"""

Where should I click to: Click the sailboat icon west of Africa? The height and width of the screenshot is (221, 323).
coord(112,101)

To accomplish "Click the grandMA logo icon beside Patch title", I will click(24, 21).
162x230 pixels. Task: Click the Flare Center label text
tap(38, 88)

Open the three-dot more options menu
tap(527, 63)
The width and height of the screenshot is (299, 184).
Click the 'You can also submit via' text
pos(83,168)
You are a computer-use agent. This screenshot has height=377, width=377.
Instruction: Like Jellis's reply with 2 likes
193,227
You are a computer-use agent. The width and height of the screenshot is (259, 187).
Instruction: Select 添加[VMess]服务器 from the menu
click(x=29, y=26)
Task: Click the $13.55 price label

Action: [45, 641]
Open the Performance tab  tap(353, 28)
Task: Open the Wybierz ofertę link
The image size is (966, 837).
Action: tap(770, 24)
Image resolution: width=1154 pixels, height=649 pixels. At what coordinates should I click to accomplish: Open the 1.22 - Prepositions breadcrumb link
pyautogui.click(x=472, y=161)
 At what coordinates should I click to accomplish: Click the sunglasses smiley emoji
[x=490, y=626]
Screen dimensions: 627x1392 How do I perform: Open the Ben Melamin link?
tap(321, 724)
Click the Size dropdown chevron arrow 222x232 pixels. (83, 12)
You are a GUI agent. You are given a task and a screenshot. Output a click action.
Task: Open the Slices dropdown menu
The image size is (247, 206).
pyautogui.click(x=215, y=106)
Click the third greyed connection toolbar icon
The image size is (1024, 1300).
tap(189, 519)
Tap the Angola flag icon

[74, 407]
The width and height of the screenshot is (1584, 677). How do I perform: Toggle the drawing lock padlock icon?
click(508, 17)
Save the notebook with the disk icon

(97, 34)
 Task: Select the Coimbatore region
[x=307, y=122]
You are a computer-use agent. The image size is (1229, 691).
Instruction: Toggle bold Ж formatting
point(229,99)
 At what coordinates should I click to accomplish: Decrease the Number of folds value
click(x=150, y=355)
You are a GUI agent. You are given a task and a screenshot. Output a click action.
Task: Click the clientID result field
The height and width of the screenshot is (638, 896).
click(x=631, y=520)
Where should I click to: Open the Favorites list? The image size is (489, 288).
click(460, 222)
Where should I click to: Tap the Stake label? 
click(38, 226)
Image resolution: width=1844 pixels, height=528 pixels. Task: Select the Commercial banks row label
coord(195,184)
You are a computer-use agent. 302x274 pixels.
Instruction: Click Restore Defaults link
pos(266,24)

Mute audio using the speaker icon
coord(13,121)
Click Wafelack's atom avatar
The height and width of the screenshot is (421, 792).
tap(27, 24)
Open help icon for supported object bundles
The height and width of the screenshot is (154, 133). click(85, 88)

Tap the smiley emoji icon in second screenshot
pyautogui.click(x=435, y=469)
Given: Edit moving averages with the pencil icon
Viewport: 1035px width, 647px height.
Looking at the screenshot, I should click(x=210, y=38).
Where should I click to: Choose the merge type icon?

"""

● REQUIREMENT: Would you copy out exactly the lines above that start at the one containing "Task: Open the Wybierz ofertę link" and end at the one containing "Click the Size", inclusive?

● ANSWER TO THIS PROBLEM:
Task: Open the Wybierz ofertę link
The image size is (966, 837).
Action: tap(770, 24)
Image resolution: width=1154 pixels, height=649 pixels. At what coordinates should I click to accomplish: Open the 1.22 - Prepositions breadcrumb link
pyautogui.click(x=472, y=161)
 At what coordinates should I click to accomplish: Click the sunglasses smiley emoji
[x=490, y=626]
Screen dimensions: 627x1392 How do I perform: Open the Ben Melamin link?
tap(321, 724)
Click the Size dropdown chevron arrow 222x232 pixels. (83, 12)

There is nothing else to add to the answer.